-- Begin Data shown --

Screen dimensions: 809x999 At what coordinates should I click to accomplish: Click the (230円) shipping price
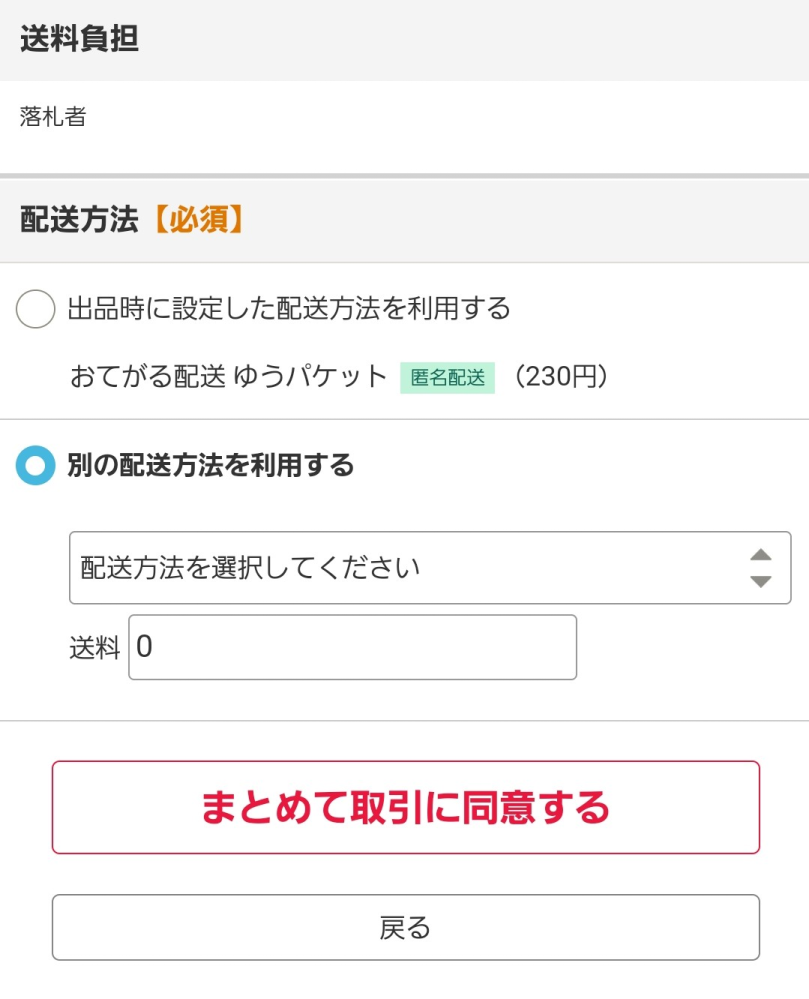click(x=561, y=376)
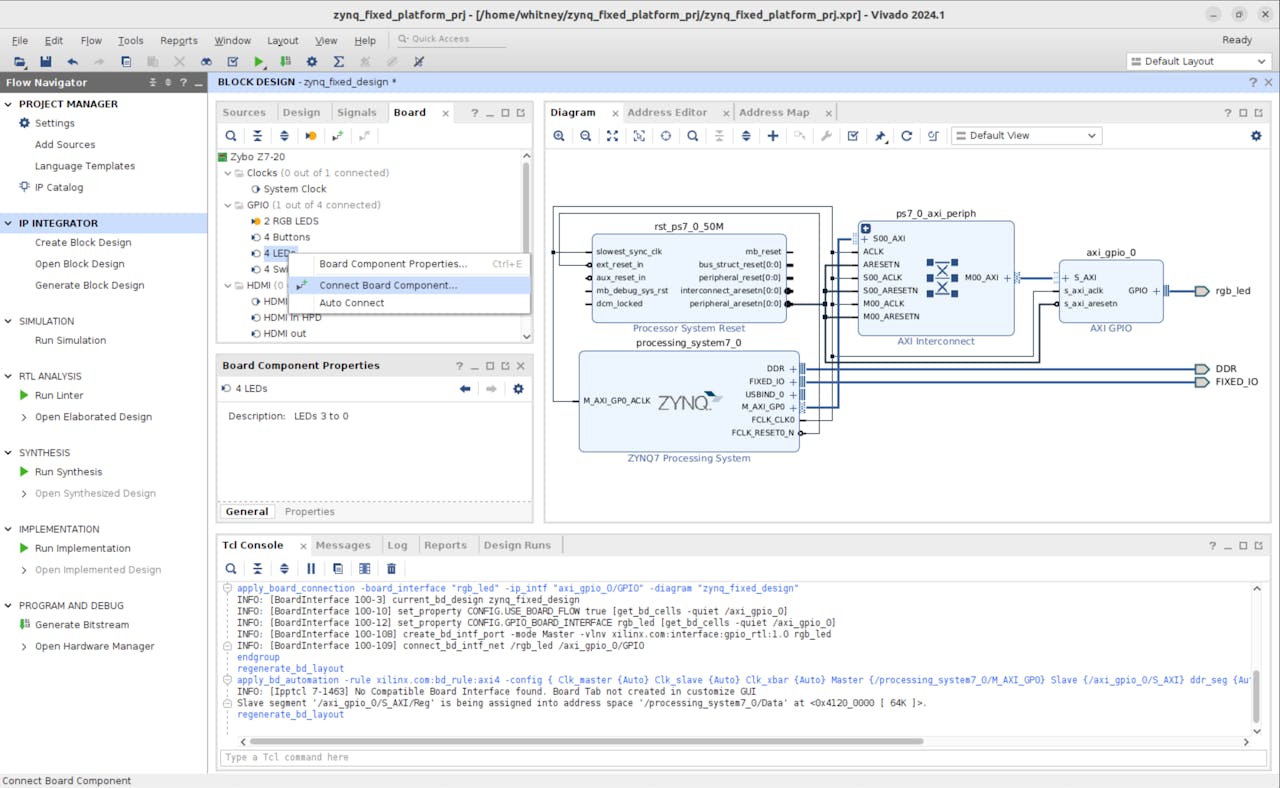
Task: Collapse the SYNTHESIS section in Flow Navigator
Action: tap(9, 452)
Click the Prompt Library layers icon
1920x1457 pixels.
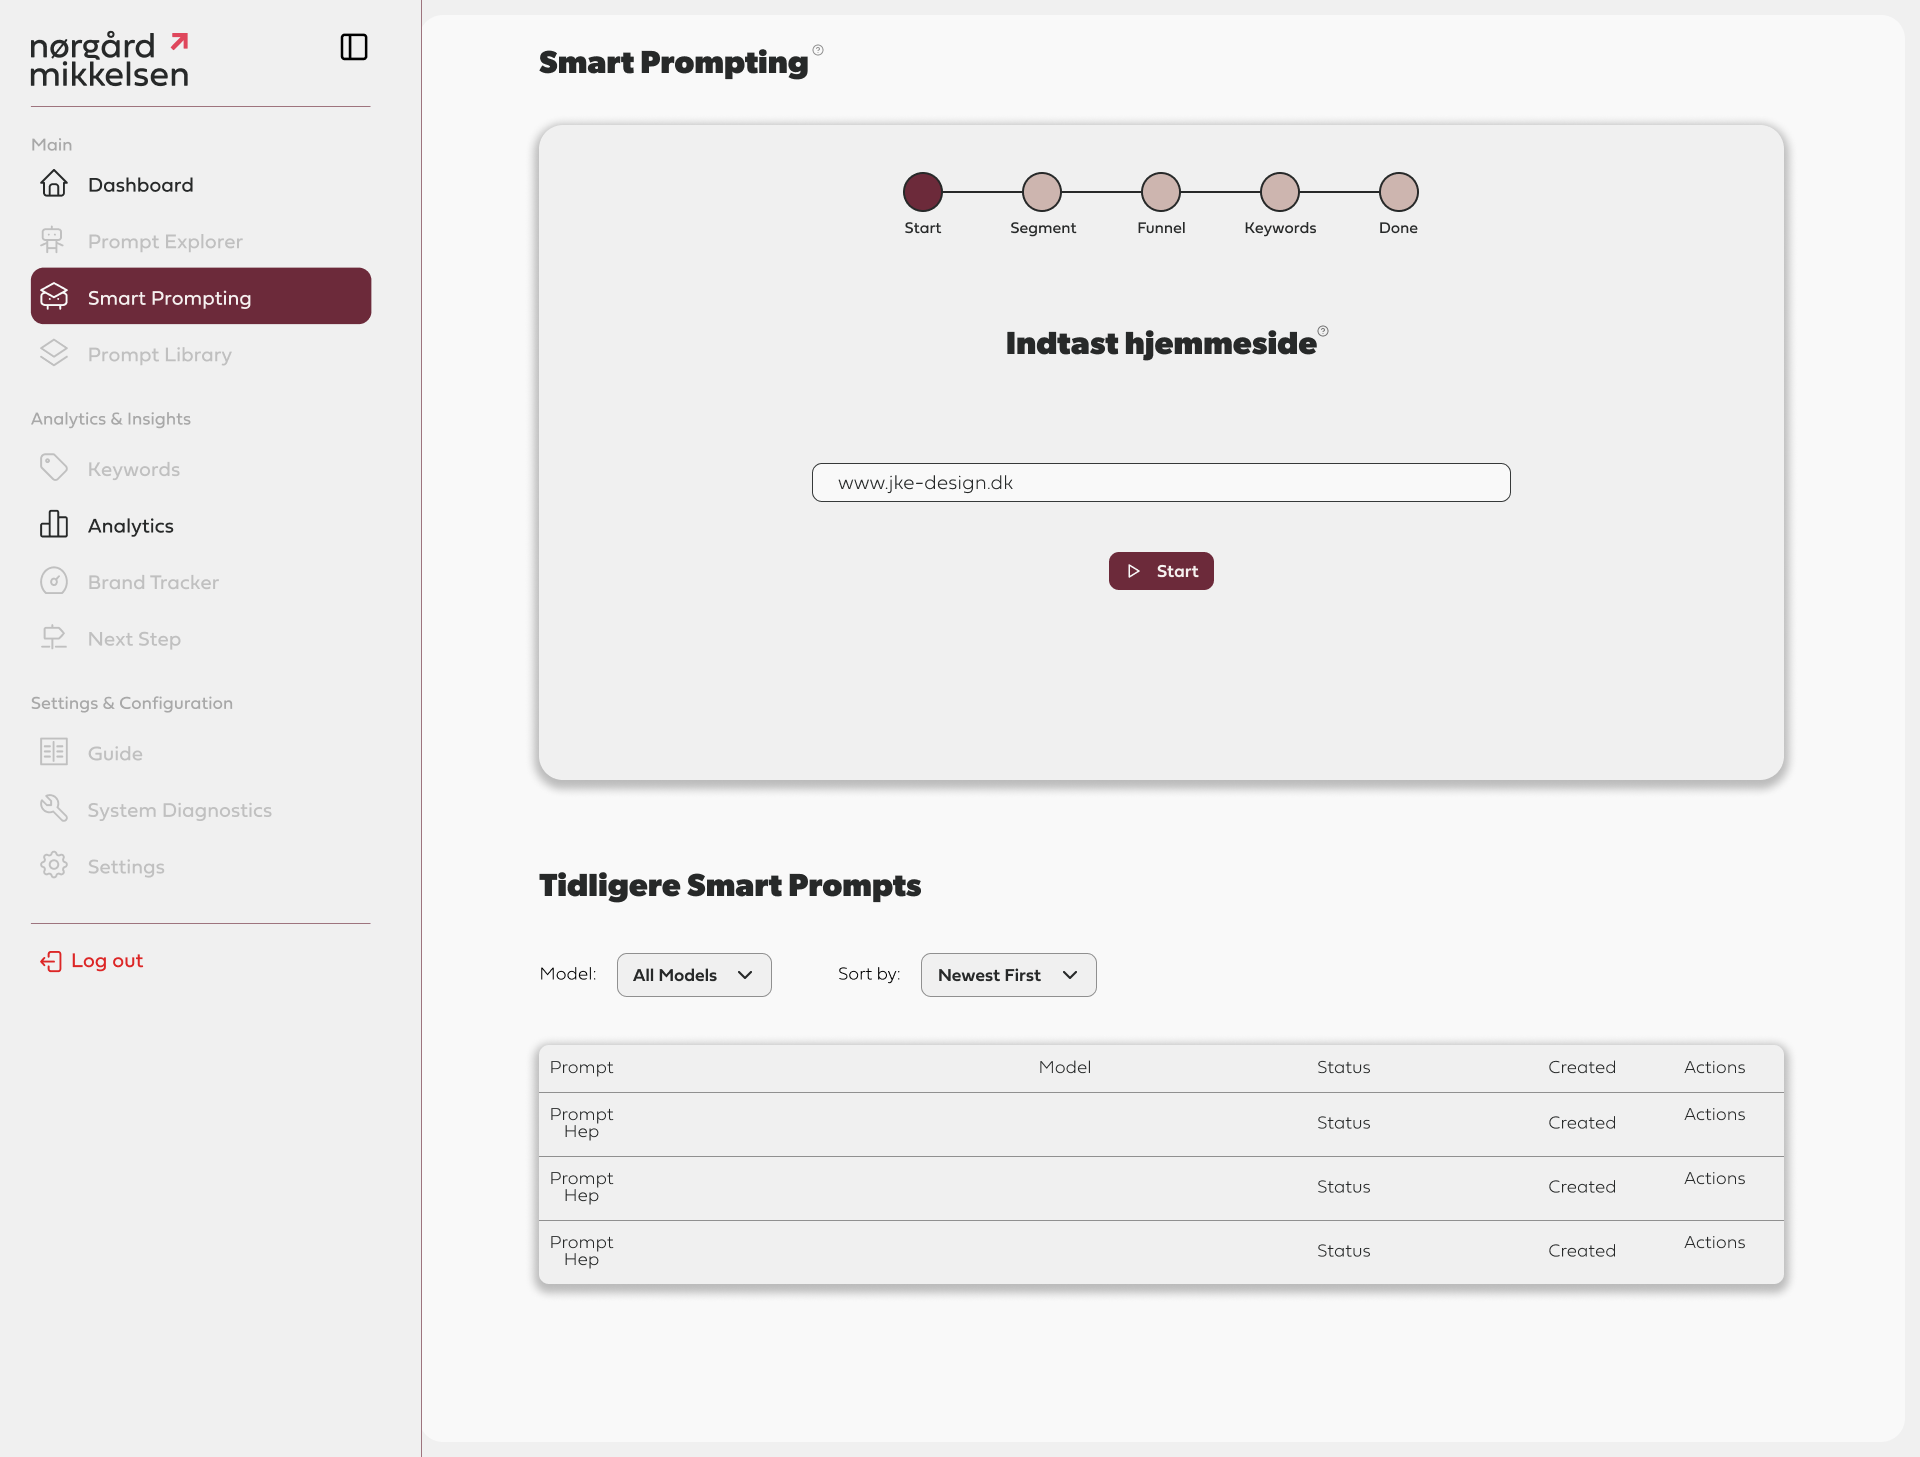point(54,354)
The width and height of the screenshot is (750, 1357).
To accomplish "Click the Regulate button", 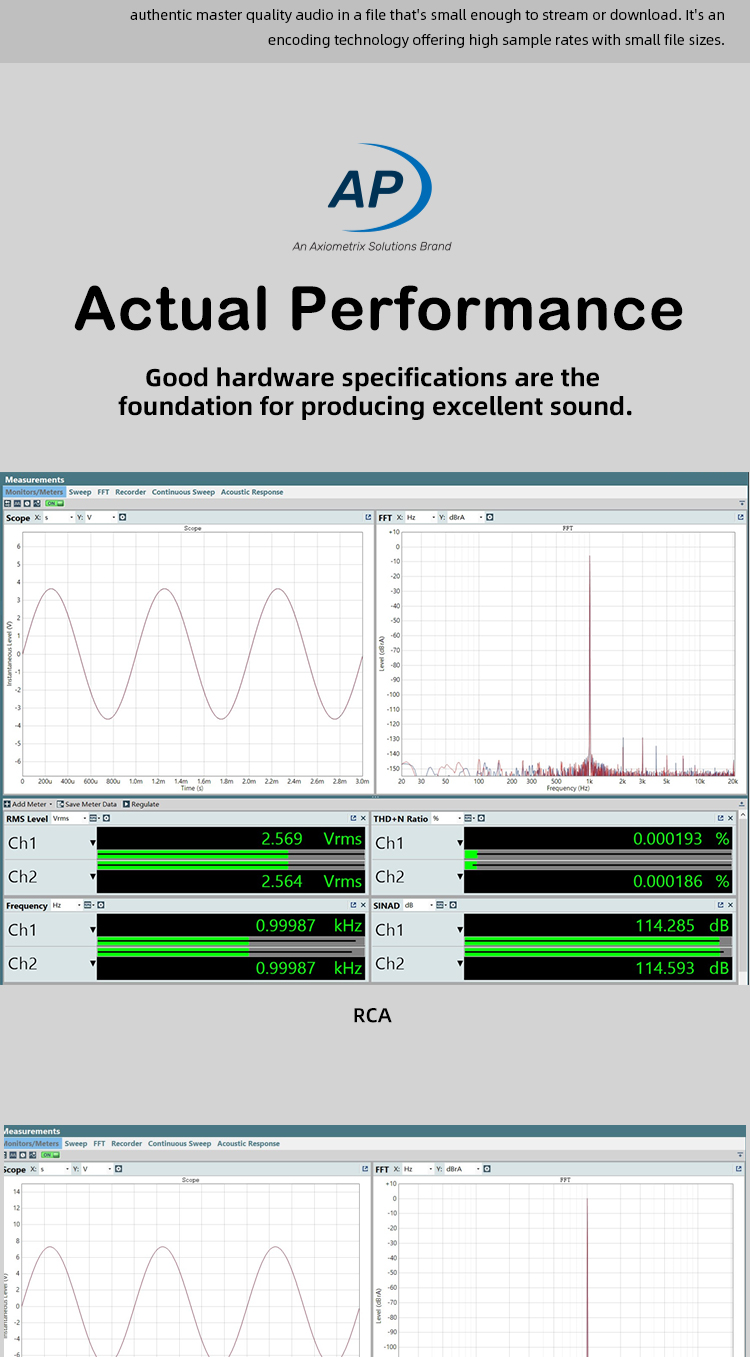I will tap(141, 804).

-- End Data shown --

#### Task prompt
Output as a JSON list of strings every line from the start of the items through the line containing "Action: tap(9, 452)", inclusive, with one string per line and blank lines omitted. Leave the pictures out of the list.

#### Solution for this exercise
[
  "Screen dimensions: 809x999 At what coordinates should I click to accomplish: Click the (230円) shipping price",
  "click(x=561, y=376)",
  "Task: Collapse the SYNTHESIS section in Flow Navigator",
  "Action: tap(9, 452)"
]